*Do this*. Reproduce the entries verbatim, starting at the first line of the data records and continuing through the line containing "Action: click(59, 168)".

>> Begin Listed records

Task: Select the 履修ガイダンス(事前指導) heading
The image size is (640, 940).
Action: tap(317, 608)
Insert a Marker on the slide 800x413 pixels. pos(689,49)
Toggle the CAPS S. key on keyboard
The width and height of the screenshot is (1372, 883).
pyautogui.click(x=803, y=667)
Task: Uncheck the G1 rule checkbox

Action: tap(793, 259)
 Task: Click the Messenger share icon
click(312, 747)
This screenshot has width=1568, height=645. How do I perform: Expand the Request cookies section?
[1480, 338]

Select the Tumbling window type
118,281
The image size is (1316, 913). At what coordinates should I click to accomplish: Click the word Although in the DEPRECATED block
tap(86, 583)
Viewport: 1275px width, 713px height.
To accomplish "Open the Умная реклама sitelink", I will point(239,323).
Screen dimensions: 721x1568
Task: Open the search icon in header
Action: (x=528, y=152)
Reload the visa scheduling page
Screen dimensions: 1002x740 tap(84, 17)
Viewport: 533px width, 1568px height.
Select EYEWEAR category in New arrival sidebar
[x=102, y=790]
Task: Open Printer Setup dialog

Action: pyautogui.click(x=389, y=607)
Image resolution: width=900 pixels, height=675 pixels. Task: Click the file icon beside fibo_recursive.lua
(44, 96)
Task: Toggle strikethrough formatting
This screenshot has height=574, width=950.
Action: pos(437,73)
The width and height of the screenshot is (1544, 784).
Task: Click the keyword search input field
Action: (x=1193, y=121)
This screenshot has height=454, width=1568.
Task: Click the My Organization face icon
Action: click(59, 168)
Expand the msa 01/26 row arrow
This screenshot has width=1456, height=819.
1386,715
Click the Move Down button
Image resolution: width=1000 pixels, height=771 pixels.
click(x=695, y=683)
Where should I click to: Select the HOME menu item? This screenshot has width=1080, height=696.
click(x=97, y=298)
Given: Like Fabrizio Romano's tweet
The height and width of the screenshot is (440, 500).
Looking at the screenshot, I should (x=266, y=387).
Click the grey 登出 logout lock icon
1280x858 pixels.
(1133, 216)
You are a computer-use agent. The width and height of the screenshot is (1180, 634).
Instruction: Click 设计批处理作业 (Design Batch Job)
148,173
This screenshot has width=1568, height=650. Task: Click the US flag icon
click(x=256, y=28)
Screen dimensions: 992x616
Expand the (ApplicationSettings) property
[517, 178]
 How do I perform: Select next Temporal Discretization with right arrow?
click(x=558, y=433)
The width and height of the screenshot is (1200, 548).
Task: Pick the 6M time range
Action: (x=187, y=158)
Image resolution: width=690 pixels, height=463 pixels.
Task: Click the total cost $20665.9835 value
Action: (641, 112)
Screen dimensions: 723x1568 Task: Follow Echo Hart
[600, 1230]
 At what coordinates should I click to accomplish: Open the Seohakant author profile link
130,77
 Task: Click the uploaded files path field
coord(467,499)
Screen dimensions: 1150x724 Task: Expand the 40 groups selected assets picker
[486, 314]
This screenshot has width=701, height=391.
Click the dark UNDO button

>> End Listed records

*Reply to the exercise*.
Task: Select the 履修ガイダンス(事前指導) heading
The image size is (640, 940).
Action: tap(317, 608)
Insert a Marker on the slide 800x413 pixels. pos(689,49)
Toggle the CAPS S. key on keyboard
The width and height of the screenshot is (1372, 883).
pyautogui.click(x=803, y=667)
Task: Uncheck the G1 rule checkbox

Action: tap(793, 259)
 Task: Click the Messenger share icon
click(312, 747)
This screenshot has width=1568, height=645. How do I perform: Expand the Request cookies section?
[1480, 338]

Select the Tumbling window type
118,281
The image size is (1316, 913). At what coordinates should I click to accomplish: Click the word Although in the DEPRECATED block
tap(86, 583)
Viewport: 1275px width, 713px height.
To accomplish "Open the Умная реклама sitelink", I will point(239,323).
Screen dimensions: 721x1568
Task: Open the search icon in header
Action: (x=528, y=152)
Reload the visa scheduling page
Screen dimensions: 1002x740 tap(84, 17)
Viewport: 533px width, 1568px height.
Select EYEWEAR category in New arrival sidebar
[x=102, y=790]
Task: Open Printer Setup dialog

Action: pyautogui.click(x=389, y=607)
Image resolution: width=900 pixels, height=675 pixels. Task: Click the file icon beside fibo_recursive.lua
(44, 96)
Task: Toggle strikethrough formatting
This screenshot has height=574, width=950.
Action: pos(437,73)
The width and height of the screenshot is (1544, 784).
Task: Click the keyword search input field
Action: (x=1193, y=121)
This screenshot has height=454, width=1568.
Task: Click the My Organization face icon
Action: click(59, 168)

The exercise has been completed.